The first step onto a trail has a bit of magic in it, no matter how modest the measurement of a single stride.
That step reminds me of another movement that has power all out of proportion to the energy expended to make it: Turning to the opening page of a book.
In both cases the journey just begun is tinged with the thrill of the unknown. I believe this is so even if the trail is one you’ve hiked a dozen times, or the book one whose every page you have read.
No trip along a trail is the same.
Nature changes constantly. The quality of the light falling across a path is never identical. Wildlife heed none of the patterns or schedules that so dictate our lives. It’s not possible to predict whether a cougar or a bear will leap across the trail while you’re hiking but if one does you’re sure to remember that hike more vividly than the half-dozen other visits when you saw nothing more imposing than a squirrel.
So it is with books.
Your fifth exploration of a great novel can reveal insights about a character that you failed to notice during the four earlier readings. Or a particular passage will ring in your ears, as you read silently to yourself, with a piquancy previously hidden.
But no first step is quite so laden with anticipation, it seems to me, as the one you take onto a trail which bears a layer of fresh snow innocent of a single boot print.
To belabor the analogy, a snowy trail winding among the pines is akin to the new work of a beloved author.
I was fortunate to have this experience — hiking a snowbound trail, not reading a new book — the morning of Oct. 11 in the Elkhorn Mountains.
But this was a singular experience.
The snow coating the Elkhorn Crest Trail at its northern terminus near Anthony Lake wasn’t merely the latest layer laid atop many. That happens dozens of times per year in this alpine land where snow graces the ground on many more days than it does not.
This was the first significant snow of the season.
(A storm in late September briefly left a skiff of snow in the high country, but as is the custom with September snow, it did not linger long.)
As I latched the chest strap of my daypack across my down jacket — a garment only that morning removed from the bedpost where it has languished since early June — I looked from the parking lot to where the trail proper begins.
The path was a perfectly smooth sinuous surface between the lodgepole pines, as unblemished as the top of a just-frosted cake.
(The child’s finger even then plotting its larceny. Or perhaps an adult’s finger; I’m as helpless to resist the lure of buttercream as a 5-year-old. And I have longer arms.)

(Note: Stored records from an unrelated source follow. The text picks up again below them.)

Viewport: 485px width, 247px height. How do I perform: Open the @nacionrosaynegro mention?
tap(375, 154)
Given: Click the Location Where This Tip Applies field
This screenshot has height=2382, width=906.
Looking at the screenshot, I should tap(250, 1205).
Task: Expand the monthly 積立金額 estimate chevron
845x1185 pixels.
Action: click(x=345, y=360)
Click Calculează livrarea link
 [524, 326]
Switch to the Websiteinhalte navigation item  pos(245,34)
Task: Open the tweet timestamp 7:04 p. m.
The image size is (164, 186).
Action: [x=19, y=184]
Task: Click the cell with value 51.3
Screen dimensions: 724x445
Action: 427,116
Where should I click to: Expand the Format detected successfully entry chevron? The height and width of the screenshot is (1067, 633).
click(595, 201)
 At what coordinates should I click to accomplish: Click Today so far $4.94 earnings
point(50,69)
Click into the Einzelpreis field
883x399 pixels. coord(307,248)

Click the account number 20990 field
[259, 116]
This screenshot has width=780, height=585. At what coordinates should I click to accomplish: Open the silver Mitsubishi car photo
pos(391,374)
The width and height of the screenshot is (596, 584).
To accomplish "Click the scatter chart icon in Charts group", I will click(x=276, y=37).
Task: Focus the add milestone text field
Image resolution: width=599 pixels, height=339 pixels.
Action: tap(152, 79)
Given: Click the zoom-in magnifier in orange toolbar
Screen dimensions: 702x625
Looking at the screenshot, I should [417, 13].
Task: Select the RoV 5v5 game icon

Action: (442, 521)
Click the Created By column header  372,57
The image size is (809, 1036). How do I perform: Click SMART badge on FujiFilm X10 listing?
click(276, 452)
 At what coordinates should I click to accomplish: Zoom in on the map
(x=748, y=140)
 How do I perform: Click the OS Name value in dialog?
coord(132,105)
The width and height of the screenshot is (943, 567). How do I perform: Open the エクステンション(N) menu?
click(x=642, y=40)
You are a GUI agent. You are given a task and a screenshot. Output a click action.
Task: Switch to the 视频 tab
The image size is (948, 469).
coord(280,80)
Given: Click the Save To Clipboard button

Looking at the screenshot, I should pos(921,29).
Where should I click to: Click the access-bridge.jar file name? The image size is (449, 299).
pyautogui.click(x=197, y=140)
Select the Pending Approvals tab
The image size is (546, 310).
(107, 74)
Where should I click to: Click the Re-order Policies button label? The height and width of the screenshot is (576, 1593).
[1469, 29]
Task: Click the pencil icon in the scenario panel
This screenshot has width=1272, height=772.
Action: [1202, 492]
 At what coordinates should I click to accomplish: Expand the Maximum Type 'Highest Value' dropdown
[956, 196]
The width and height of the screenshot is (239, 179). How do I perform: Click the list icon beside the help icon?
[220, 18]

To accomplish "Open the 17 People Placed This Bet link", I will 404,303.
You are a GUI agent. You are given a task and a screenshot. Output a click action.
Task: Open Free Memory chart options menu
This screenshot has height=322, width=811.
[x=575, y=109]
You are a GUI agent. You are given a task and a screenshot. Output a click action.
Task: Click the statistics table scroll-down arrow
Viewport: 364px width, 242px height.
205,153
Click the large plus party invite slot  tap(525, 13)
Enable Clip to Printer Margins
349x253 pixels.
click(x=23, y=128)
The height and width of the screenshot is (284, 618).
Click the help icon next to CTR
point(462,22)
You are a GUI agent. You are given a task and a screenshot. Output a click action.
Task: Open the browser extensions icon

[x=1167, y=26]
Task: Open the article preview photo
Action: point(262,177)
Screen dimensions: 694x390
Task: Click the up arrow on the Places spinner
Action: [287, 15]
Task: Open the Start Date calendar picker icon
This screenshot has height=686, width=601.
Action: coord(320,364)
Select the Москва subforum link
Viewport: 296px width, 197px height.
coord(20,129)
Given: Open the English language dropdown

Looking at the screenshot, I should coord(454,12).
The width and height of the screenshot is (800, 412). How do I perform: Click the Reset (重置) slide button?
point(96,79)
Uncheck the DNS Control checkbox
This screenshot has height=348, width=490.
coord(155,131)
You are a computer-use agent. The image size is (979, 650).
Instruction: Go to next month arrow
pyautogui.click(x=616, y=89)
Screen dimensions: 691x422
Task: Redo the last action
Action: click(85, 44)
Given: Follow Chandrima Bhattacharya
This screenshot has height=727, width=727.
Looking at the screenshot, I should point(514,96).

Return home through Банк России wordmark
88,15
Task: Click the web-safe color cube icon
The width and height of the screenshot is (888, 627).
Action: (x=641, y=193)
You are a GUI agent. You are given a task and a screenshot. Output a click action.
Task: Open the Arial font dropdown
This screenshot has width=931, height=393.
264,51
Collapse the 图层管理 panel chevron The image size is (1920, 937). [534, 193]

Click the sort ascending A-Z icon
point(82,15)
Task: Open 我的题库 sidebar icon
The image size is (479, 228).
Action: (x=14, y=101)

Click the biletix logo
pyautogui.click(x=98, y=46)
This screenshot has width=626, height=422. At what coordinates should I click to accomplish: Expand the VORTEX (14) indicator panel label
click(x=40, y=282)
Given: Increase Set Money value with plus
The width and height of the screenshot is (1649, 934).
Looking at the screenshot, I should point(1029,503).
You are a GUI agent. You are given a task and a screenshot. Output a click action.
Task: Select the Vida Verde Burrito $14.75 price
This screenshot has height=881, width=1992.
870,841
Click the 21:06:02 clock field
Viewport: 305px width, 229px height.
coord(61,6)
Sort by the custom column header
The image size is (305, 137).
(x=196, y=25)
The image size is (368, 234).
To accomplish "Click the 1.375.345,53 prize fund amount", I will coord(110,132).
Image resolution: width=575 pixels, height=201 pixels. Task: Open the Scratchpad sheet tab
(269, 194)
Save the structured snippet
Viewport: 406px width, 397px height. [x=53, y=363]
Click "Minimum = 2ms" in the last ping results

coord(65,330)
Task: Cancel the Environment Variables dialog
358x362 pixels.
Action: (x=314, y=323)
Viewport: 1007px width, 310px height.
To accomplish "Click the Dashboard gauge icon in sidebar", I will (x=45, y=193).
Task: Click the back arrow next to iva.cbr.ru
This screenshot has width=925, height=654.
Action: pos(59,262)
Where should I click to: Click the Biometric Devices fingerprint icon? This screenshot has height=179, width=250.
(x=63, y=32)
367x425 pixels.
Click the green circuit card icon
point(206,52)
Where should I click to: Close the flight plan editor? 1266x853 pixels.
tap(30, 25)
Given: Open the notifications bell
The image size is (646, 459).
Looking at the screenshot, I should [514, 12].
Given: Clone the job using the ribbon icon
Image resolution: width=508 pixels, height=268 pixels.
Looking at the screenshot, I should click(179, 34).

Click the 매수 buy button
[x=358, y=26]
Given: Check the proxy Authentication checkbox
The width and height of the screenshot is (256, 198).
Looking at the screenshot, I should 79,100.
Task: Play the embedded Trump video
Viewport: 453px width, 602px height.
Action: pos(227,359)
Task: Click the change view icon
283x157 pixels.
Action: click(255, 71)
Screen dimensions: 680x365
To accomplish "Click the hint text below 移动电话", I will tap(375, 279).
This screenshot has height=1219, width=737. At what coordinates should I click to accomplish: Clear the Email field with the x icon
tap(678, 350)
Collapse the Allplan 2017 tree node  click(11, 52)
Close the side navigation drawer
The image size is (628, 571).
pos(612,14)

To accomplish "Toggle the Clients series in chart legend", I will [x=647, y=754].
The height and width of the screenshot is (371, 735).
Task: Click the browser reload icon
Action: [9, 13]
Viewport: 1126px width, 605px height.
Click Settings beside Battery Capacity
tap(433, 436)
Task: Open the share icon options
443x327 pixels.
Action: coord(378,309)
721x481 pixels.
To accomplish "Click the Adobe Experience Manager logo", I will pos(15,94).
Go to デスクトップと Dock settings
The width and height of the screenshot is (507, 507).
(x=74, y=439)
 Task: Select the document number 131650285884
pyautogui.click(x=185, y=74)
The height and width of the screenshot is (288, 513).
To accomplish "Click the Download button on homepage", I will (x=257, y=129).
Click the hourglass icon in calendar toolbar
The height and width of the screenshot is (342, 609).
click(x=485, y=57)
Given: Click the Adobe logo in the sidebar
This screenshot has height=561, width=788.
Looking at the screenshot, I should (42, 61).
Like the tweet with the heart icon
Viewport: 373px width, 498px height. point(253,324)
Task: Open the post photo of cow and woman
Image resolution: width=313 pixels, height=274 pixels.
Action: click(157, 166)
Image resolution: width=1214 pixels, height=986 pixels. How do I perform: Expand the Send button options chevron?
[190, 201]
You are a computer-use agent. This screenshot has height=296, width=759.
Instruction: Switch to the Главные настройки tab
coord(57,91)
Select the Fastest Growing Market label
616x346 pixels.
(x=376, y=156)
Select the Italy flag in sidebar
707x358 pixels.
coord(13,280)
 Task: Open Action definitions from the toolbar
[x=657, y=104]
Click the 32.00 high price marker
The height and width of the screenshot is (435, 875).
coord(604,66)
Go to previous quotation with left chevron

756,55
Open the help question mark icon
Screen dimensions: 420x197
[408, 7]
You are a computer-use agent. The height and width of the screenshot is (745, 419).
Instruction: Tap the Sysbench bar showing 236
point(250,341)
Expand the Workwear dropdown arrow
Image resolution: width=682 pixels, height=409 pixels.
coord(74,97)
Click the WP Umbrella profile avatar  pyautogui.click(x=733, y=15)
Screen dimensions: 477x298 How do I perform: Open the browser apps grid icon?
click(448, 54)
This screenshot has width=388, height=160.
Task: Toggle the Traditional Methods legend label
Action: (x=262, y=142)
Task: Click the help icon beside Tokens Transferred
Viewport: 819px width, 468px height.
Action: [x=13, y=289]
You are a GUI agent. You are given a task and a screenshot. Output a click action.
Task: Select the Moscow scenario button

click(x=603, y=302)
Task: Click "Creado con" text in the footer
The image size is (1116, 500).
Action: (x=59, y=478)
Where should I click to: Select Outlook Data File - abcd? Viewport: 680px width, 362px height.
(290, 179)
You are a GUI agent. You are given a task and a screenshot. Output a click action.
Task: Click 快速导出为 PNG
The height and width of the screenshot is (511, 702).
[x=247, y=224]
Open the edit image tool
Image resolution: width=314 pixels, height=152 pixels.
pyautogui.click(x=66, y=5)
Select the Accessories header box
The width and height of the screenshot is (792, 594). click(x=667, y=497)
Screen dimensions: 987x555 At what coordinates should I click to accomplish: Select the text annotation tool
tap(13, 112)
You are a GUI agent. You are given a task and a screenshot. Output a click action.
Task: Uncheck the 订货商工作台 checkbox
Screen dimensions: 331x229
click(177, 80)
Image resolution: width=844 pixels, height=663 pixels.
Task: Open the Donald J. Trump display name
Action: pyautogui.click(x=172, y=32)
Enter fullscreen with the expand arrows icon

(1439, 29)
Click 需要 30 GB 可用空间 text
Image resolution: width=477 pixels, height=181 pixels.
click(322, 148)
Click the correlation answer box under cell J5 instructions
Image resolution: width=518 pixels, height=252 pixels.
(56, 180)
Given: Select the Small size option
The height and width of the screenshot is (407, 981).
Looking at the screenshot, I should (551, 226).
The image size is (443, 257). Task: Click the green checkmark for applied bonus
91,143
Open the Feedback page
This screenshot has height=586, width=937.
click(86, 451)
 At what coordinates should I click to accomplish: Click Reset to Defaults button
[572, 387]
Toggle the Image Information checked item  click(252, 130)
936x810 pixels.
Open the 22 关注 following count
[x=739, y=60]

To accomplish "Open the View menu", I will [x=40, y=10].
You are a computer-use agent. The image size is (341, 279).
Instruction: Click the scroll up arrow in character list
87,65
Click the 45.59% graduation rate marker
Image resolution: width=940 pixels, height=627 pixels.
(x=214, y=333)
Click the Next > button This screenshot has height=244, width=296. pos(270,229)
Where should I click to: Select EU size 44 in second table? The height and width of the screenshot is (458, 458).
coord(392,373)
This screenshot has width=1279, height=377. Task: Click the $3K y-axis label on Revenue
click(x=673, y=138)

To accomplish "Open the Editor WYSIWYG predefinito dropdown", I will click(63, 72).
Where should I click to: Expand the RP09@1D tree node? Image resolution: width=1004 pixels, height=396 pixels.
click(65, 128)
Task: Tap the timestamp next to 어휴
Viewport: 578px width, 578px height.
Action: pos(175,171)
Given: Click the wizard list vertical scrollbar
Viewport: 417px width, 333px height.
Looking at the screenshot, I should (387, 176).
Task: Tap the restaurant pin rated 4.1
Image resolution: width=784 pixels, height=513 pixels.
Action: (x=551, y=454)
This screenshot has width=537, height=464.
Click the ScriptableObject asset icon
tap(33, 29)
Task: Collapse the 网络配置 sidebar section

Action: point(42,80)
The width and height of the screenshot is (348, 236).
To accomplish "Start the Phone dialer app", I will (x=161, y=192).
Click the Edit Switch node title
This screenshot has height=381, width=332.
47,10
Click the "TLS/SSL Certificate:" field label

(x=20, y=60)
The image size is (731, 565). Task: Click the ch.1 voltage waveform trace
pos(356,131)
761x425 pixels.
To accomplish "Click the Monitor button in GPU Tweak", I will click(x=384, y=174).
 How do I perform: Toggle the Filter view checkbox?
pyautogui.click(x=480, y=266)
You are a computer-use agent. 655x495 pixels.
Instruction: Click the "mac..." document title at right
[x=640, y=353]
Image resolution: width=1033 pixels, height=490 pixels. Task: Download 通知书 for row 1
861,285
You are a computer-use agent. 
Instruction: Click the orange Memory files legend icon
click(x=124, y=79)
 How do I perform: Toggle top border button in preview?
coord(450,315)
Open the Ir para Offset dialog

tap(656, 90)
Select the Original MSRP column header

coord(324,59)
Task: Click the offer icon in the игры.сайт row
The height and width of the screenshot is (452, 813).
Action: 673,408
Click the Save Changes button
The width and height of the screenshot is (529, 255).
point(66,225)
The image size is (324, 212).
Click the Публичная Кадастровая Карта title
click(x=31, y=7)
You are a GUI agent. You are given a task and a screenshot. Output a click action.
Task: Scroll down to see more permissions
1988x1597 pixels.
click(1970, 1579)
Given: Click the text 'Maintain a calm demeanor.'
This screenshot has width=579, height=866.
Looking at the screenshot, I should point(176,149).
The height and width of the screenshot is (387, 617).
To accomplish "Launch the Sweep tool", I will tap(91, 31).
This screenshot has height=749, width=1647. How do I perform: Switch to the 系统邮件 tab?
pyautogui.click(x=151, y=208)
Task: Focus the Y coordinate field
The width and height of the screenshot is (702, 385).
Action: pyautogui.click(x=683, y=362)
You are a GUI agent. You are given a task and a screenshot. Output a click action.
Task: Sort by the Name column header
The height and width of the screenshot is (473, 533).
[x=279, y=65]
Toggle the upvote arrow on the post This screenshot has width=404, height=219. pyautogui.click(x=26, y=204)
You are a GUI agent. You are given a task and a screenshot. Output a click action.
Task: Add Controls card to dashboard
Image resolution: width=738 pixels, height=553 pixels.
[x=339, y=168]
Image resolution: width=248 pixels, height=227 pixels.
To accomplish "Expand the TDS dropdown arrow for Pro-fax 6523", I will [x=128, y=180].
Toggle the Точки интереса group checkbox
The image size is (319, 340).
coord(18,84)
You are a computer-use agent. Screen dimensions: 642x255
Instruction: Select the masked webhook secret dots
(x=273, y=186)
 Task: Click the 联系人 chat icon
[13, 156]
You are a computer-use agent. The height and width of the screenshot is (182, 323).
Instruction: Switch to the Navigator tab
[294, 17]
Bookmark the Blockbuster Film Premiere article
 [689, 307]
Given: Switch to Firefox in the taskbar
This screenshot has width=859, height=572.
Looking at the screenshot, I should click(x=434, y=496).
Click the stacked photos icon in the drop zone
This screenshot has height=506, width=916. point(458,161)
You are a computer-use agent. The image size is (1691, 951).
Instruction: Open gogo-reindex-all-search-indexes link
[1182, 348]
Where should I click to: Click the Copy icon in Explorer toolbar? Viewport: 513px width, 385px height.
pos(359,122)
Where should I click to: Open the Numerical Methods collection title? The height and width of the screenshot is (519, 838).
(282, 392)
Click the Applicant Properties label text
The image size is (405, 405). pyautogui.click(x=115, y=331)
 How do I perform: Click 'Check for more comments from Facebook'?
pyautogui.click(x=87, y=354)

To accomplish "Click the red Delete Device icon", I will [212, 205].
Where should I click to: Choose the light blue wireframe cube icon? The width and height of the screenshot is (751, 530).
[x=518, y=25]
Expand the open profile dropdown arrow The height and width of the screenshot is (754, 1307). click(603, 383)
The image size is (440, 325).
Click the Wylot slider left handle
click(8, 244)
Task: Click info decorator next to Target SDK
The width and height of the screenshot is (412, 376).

I have walked this path at least a few dozen times. It is the only part of the Crest trail accessible by a paved road, among its other attributes.
Yet as I stood there, waiting for my wife, Lisa, and our son, Max, to trudge across the parking lot and join me, I was more eager to get going than I would have been had this been a typical summer day.
Snow, as anyone knows who has looked outside on the morning after a blizzard, can infuse the most familiar scene with newfound luster.
The snow was little more than a trace by the standards of the Elkhorns, where a yardstick is a far more appropriate measuring device than a common ruler. But even the coating of an inch or so utterly transformed the trail, filling in its minor divots and leveling the places where tree roots aim to stub an unwary hiker’s toe.
(At least a few of these tend to get me every hike even though I scan for them constantly, like a soldier stepping gingerly on ground where mines might have been sown.)
As we climbed between the granitic outcrops through which the trail builders blasted the route in 1984, the snow deepened to a few inches.
And when we started up the final traverse toward Angell Pass the wind freshened and in places the gusts had scoured the trail clean, depositing the snow nearby in dune-like drifts.
The pass, as such clefts in mountain ridges usually do, was acting as a funnel for the wind. We had been here, the three of us, just 5 weeks earlier. Yet the place was scarcely recognizable.
On that early September afternoon the temperature was in the 60s and the sky nearly cloudless.
But this day was the epitome of winter, and never mind that it was only a couple weeks since the equinox.
We were, as Max aptly pointed out, not below the clouds but rather in them. A few snowflakes fell. And although it wasn’t especially windy on the ground we could hear the gusts groaning through the gnarled whitebark pines on the ridges above.
We didn’t stay long.
During the descent the clouds thinned and a milky sunlight filtered through the fleecy gaps. Suddenly the west face of Van Patten Butte emerged, its precipices looking as though they had been sliced from a solid block of granite by a skilled hand wielding a keen blade.
This stirring scene, the very essence of winter, seemed to me especially precious. Just a few days before I had mowed the grass, a task so redolent of summer and so antithetical to the sight of this snow-mantled peak, that it seemed queer that such things could so very nearly intersect both in time and place.
At the point where the trail curves away from the Antone Creek basin the view to the east includes a sliver of the North Powder Valley. The clouds had retreated just enough that we could see the valley. I was surprised at how bright the tawny, post-harvest fields looked.
Such is the contrast between seasons.
I marveled, as I often do, at my good fortune to live where these contrasts are so accessible, where I can bask in the mild autumn sunshine in my backyard, and little more than an hour later make the first tracks in the first snow on a trail where winter has arrived.